Set down the entries once more, exactly as given.

• • • •

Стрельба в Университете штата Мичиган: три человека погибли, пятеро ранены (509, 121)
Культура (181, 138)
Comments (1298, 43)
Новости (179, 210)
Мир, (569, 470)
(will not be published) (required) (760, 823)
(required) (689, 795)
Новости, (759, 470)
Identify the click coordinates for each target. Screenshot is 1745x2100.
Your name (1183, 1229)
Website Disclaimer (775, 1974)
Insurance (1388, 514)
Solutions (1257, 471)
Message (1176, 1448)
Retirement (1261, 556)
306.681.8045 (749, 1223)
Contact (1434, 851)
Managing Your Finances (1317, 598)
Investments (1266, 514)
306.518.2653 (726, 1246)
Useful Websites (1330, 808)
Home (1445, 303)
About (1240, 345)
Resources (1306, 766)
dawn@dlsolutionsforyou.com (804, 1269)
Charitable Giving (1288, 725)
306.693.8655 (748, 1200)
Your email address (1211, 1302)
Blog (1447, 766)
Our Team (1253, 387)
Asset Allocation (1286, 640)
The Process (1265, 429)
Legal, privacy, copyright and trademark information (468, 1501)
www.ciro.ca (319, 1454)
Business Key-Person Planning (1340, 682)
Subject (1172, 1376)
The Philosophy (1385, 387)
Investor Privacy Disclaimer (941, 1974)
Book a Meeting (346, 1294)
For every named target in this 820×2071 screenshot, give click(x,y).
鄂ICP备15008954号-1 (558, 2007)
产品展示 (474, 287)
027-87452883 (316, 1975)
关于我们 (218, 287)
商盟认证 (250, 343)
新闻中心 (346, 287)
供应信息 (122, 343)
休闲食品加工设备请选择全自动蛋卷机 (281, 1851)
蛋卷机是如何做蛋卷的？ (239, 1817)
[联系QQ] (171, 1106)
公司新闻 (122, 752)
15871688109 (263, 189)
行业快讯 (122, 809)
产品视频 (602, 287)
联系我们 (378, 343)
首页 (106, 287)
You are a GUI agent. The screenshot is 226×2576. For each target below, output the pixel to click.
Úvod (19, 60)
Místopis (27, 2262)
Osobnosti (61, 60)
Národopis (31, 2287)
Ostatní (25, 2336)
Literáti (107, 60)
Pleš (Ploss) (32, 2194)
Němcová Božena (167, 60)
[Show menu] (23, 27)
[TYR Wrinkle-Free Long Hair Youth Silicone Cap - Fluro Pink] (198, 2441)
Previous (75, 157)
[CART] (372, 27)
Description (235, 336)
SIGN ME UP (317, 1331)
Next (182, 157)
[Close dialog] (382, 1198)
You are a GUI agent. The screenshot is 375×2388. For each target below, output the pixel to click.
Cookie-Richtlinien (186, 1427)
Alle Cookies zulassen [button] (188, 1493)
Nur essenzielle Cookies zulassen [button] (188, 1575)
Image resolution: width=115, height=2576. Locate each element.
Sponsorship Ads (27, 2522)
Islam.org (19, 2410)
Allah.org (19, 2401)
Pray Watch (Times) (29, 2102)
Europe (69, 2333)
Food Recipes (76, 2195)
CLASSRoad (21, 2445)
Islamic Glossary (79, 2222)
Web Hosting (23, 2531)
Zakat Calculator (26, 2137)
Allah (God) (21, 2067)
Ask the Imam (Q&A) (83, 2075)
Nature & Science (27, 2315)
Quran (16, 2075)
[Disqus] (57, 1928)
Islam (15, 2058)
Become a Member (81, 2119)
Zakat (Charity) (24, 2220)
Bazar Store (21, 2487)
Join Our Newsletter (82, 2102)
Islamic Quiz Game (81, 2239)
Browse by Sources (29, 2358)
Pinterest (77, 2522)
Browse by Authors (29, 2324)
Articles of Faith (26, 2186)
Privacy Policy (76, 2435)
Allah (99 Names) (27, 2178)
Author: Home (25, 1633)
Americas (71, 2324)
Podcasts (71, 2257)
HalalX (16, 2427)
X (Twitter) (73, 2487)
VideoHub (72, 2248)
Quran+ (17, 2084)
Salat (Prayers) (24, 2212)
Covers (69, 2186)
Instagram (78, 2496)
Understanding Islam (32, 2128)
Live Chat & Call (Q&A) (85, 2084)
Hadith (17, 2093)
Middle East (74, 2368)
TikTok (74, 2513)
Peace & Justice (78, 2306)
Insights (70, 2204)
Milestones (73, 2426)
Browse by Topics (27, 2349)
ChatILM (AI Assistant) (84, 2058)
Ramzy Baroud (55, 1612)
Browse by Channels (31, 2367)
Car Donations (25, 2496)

• • • •

Solution to this exercise:
Стрельба в Университете штата Мичиган: три человека погибли, пятеро ранены (509, 121)
Культура (181, 138)
Comments (1298, 43)
Новости (179, 210)
Мир, (569, 470)
(will not be published) (required) (760, 823)
(required) (689, 795)
Новости, (759, 470)
Identify the click coordinates for each target. Screenshot is 1745x2100.
Your name (1183, 1229)
Website Disclaimer (775, 1974)
Insurance (1388, 514)
Solutions (1257, 471)
Message (1176, 1448)
Retirement (1261, 556)
306.681.8045 (749, 1223)
Contact (1434, 851)
Managing Your Finances (1317, 598)
Investments (1266, 514)
306.518.2653 (726, 1246)
Useful Websites (1330, 808)
Home (1445, 303)
About (1240, 345)
Resources (1306, 766)
dawn@dlsolutionsforyou.com (804, 1269)
Charitable Giving (1288, 725)
306.693.8655 (748, 1200)
Your email address (1211, 1302)
Blog (1447, 766)
Our Team (1253, 387)
Asset Allocation (1286, 640)
The Process (1265, 429)
Legal, privacy, copyright and trademark information (468, 1501)
www.ciro.ca (319, 1454)
Business Key-Person Planning (1340, 682)
Subject (1172, 1376)
The Philosophy (1385, 387)
Investor Privacy Disclaimer (941, 1974)
Book a Meeting (346, 1294)
For every named target in this 820×2071 screenshot, give click(x,y).
鄂ICP备15008954号-1 (558, 2007)
产品展示 (474, 287)
027-87452883 (316, 1975)
关于我们 (218, 287)
商盟认证 (250, 343)
新闻中心 (346, 287)
供应信息 (122, 343)
休闲食品加工设备请选择全自动蛋卷机 (281, 1851)
蛋卷机是如何做蛋卷的？ (239, 1817)
[联系QQ] (171, 1106)
公司新闻 (122, 752)
15871688109 (263, 189)
行业快讯 (122, 809)
产品视频 (602, 287)
联系我们 (378, 343)
首页 (106, 287)
You are a GUI agent. The screenshot is 226×2576. For each target below, output the pixel to click.
Úvod (19, 60)
Místopis (27, 2262)
Osobnosti (61, 60)
Národopis (31, 2287)
Ostatní (25, 2336)
Literáti (107, 60)
Pleš (Ploss) (32, 2194)
Němcová Božena (167, 60)
[Show menu] (23, 27)
[TYR Wrinkle-Free Long Hair Youth Silicone Cap - Fluro Pink] (198, 2441)
Previous (75, 157)
[CART] (372, 27)
Description (235, 336)
SIGN ME UP (317, 1331)
Next (182, 157)
[Close dialog] (382, 1198)
You are a GUI agent. The screenshot is 375×2388. For each target below, output the pixel to click.
Cookie-Richtlinien (186, 1427)
Alle Cookies zulassen [button] (188, 1493)
Nur essenzielle Cookies zulassen [button] (188, 1575)
Image resolution: width=115, height=2576. Locate each element.
Sponsorship Ads (27, 2522)
Islam.org (19, 2410)
Allah.org (19, 2401)
Pray Watch (Times) (29, 2102)
Europe (69, 2333)
Food Recipes (76, 2195)
CLASSRoad (21, 2445)
Islamic Glossary (79, 2222)
Web Hosting (23, 2531)
Zakat Calculator (26, 2137)
Allah (God) (21, 2067)
Ask the Imam (Q&A) (83, 2075)
Nature & Science (27, 2315)
Quran (16, 2075)
[Disqus] (57, 1928)
Islam (15, 2058)
Become a Member (81, 2119)
Zakat (Charity) (24, 2220)
Bazar Store (21, 2487)
Join Our Newsletter (82, 2102)
Islamic Quiz Game (81, 2239)
Browse by Sources (29, 2358)
Pinterest (77, 2522)
Browse by Authors (29, 2324)
Articles of Faith (26, 2186)
Privacy Policy (76, 2435)
Allah (99 Names) (27, 2178)
Author: Home (25, 1633)
Americas (71, 2324)
Podcasts (71, 2257)
HalalX (16, 2427)
X (Twitter) (73, 2487)
VideoHub (72, 2248)
Quran+ (17, 2084)
Salat (Prayers) (24, 2212)
Covers (69, 2186)
Instagram (78, 2496)
Understanding Islam (32, 2128)
Live Chat & Call (Q&A) (85, 2084)
Hadith (17, 2093)
Middle East (74, 2368)
TikTok (74, 2513)
Peace & Justice (78, 2306)
Insights (70, 2204)
Milestones (73, 2426)
Browse by Topics (27, 2349)
ChatILM (AI Assistant) (84, 2058)
Ramzy Baroud (55, 1612)
Browse by Channels (31, 2367)
Car Donations (25, 2496)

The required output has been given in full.